Dans toutes ces églises, on retrouve symbolisée de cent façons la préoccupation obsédante de l’heure dernière, et la crainte, non de la mort, mais de l’enfer. Dans les sculptures des piliers, les boîtes peintes des ossuaires, les sombres teintes des vitraux, les figures austères des saints coloriés, et jusque dans le son de l’horloge antique du clocher, qui bat les secondes, avec une lugubre et infatigable monotonie, tout concourt à imprimer au cerveau de ces populations rêveuses et primitives la pensée de la minute prochaine où il faudra rendre ses comptes. Les affres et les menaces du Dies iræ sont comme incarnées dans chaque détail de cette décoration intérieure.

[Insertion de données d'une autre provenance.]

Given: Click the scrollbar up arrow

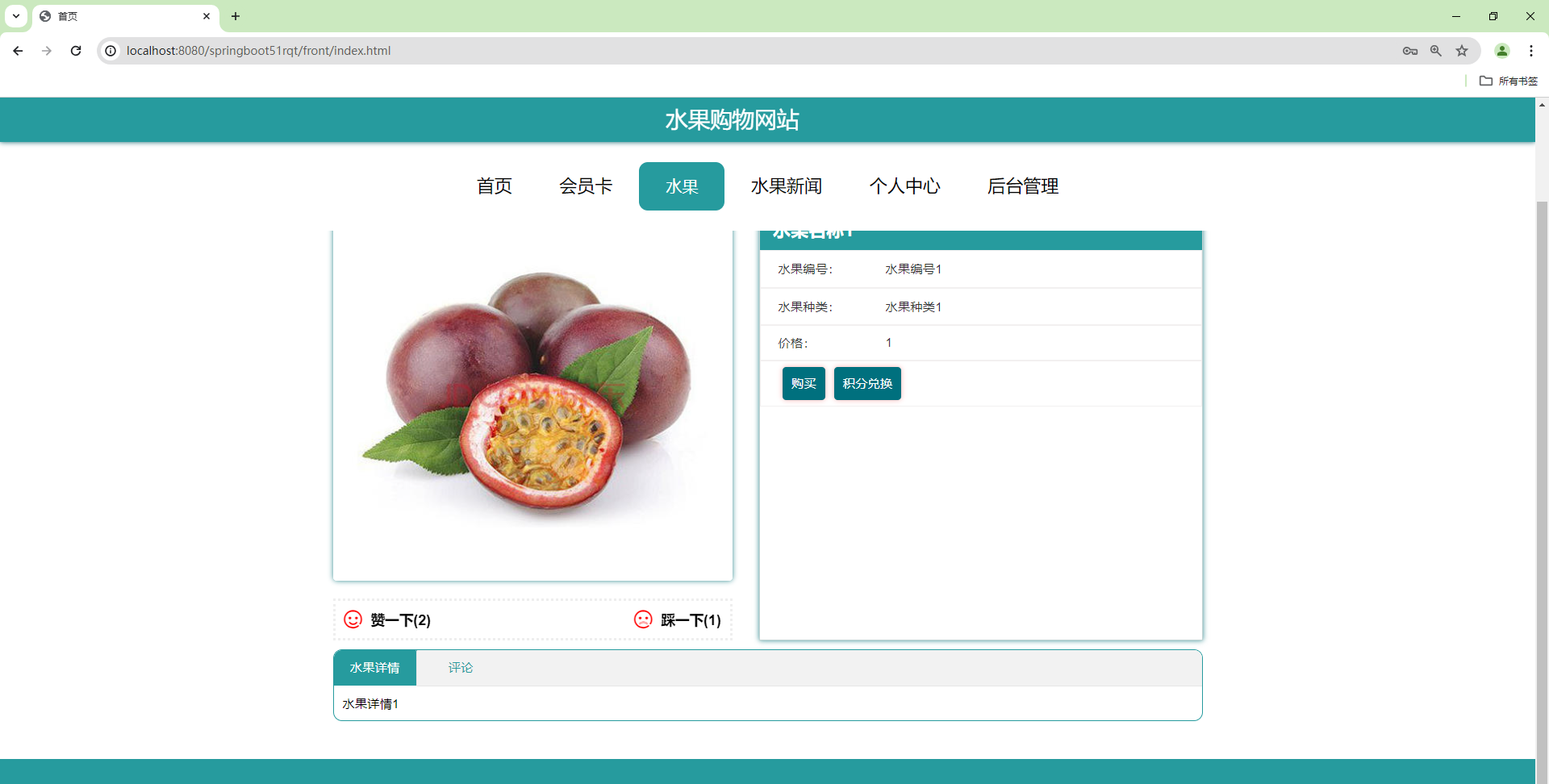Looking at the screenshot, I should coord(1542,105).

Une foi intense et naïve est au fond de cette race nerveuse et naturellement portée vers l’idéal religieux. Les explosions de piété chez ces âmes dévorées du besoin de croire sont profondément touchantes, comme toutes les manifestations d’un sentiment sincère. Les pardons en renom attirent les fidèles par milliers. Au pardon de Sainte-Anne-la-Palud, qui a lieu le dernier dimanche d’août dans les landes marécageuses voisines de la baie, vingt mille pèlerins accourent de tous les cantons du Morbihan et du Finistère. Des paroisses entières, conduites par leur recteur, arrivent dès l’aube, à pied ou en barque, après avoir passé la nuit en route. Du plus loin que ces troupes d’hommes, de femmes et d’enfans aperçoivent le clocher de Sainte-Anne, elles s’agenouillent pieusement et entonnent des cantiques. Des femmes font cinq ou six fois sur leurs genoux le tour de l’église en égrenant leur chapelet ; des centaines de cierges s’allument incessamment autour de la statue de la sainte, et de nombreux pèlerins se plongent, comme aux temps druidiques, dans les eaux miraculeuses de la fontaine. Je me souviens d’un paysan cornouaillais en braies blanches et aux longs cheveux, qui avait amené avec lui un enfant rachitique et paralysé ; prosterné dans l’église, il priait la sainte avec une ferveur ardente, il s’abîmait dans son adoration, puis, son rosaire terminé, il prenait le petit enfant sous les bras et essayait de le faire marcher. Et il y avait dans cet essai hélas ! infructueux, une telle expression de confiance naïve, une telle effusion de foi sincère, une telle illumination d’espérance, qu’on se sentait tout remué en regardant ce groupe rustique sur les dalles verdies de la chapelle.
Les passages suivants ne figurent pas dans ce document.